(Entries for locating text and elements)
- - - - - - -
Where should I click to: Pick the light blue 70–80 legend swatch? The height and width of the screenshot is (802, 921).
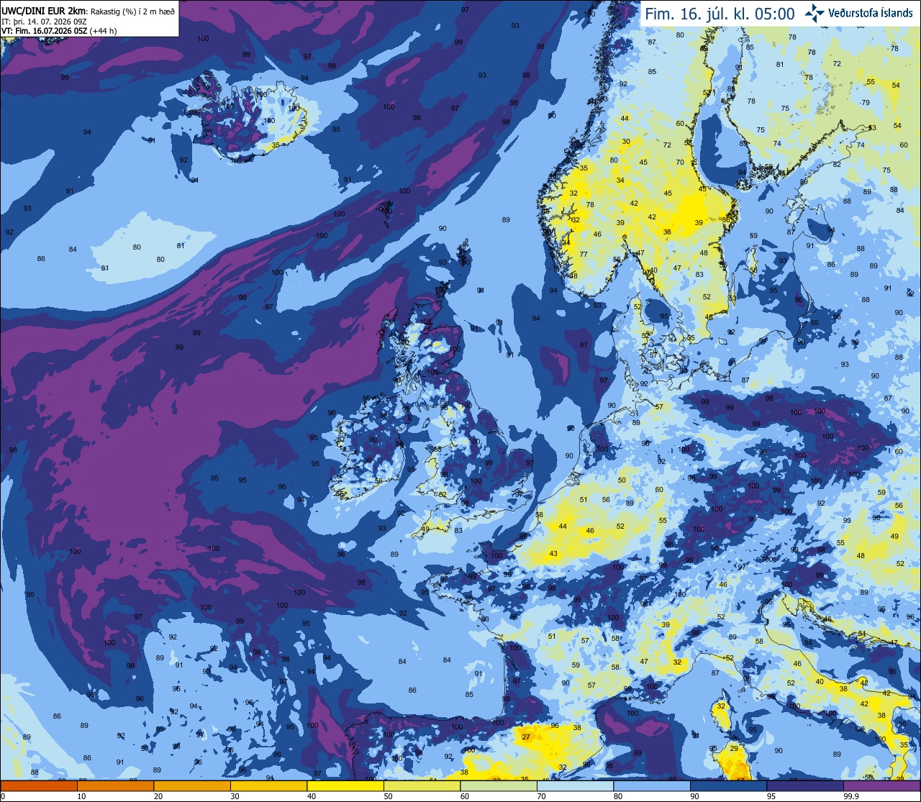coord(575,786)
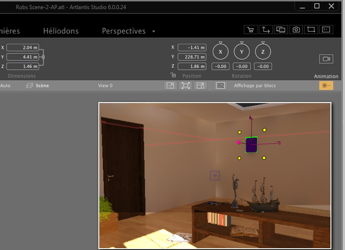Click the Y rotation dial

242,52
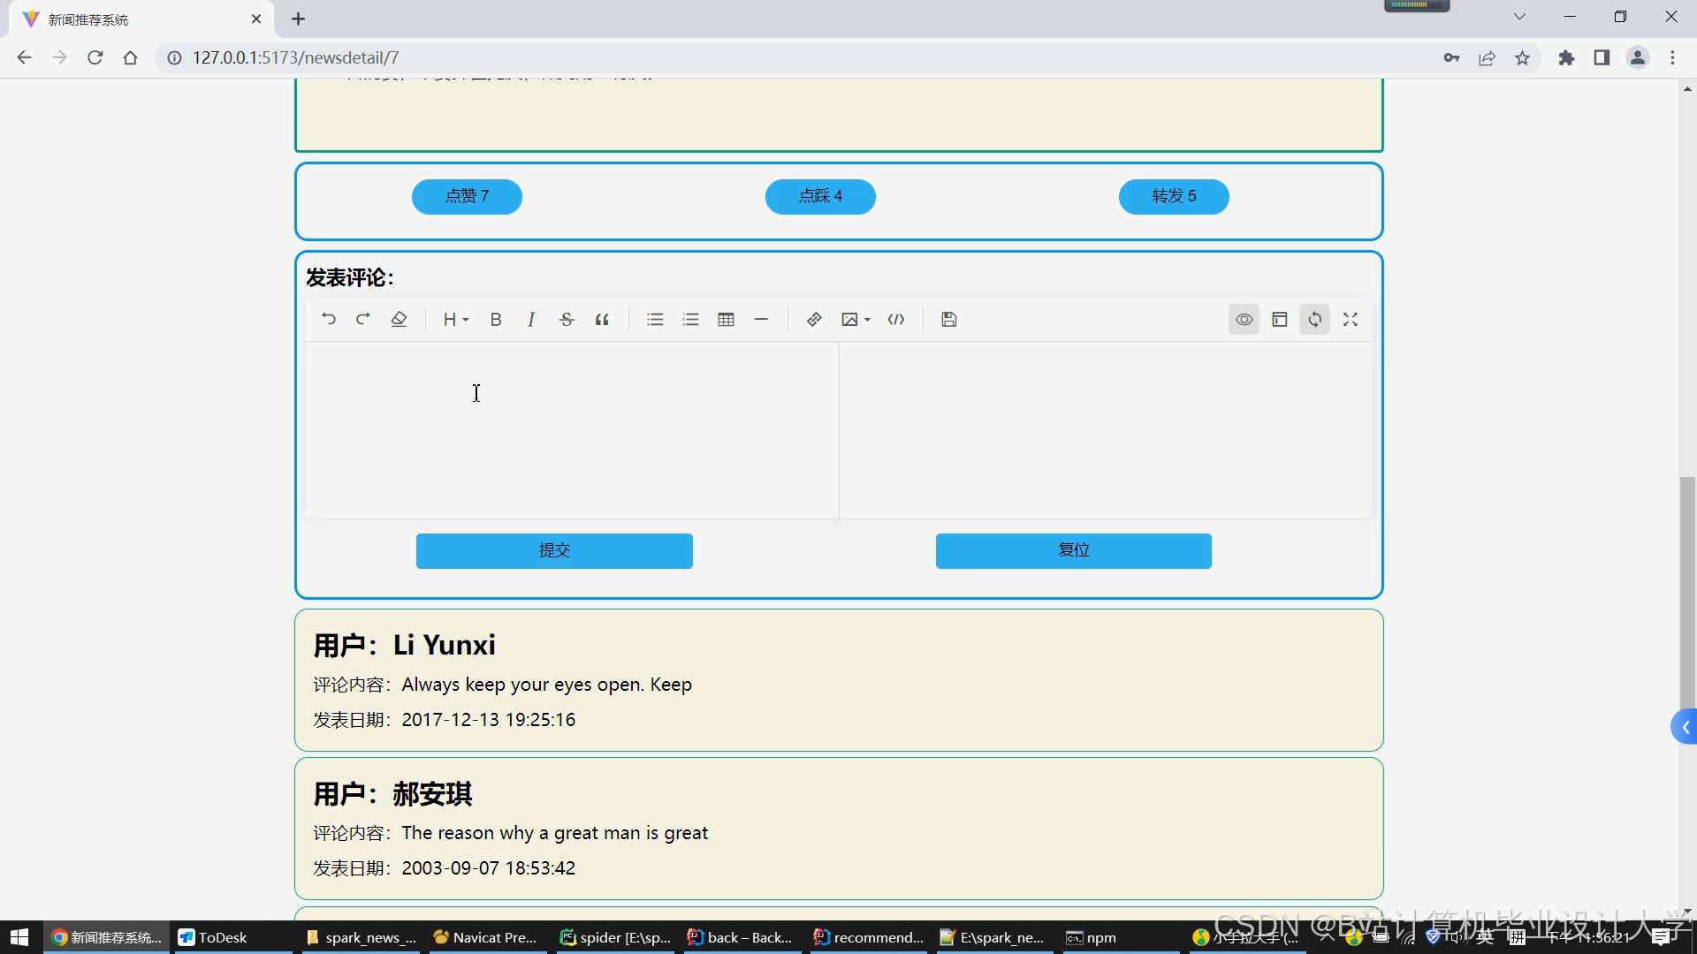Apply italic formatting in comment editor
The image size is (1697, 954).
[x=531, y=320]
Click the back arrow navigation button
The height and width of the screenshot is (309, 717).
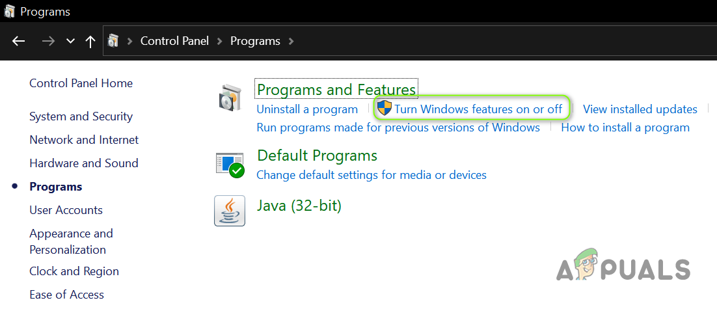19,41
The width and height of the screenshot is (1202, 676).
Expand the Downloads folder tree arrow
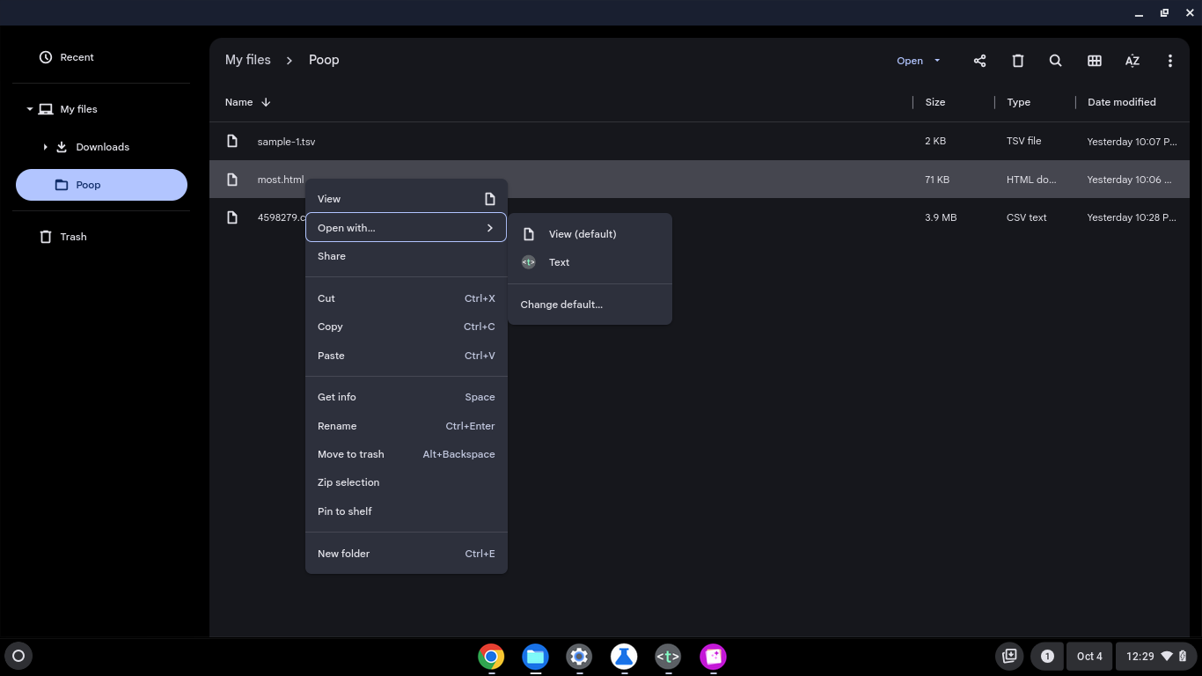pyautogui.click(x=45, y=147)
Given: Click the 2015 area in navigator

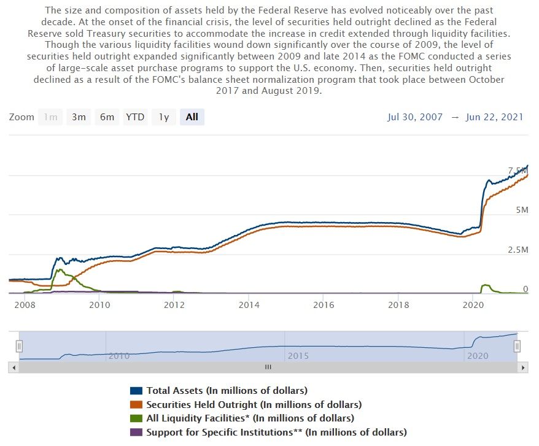Looking at the screenshot, I should click(x=298, y=356).

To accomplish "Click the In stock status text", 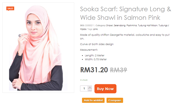I will pos(84,80).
- - - - - - -
Retype the lines from the start of the entries through the line containing "[x=531, y=320]", including that line, and leave the pictures out.

_Solution to this exercise:_
Where should I click to: Pick the light blue 70–80 legend swatch? The height and width of the screenshot is (802, 921).
coord(575,786)
Click the Y rotation dial

242,52
Apply italic formatting in comment editor
The image size is (1697, 954).
[x=531, y=320]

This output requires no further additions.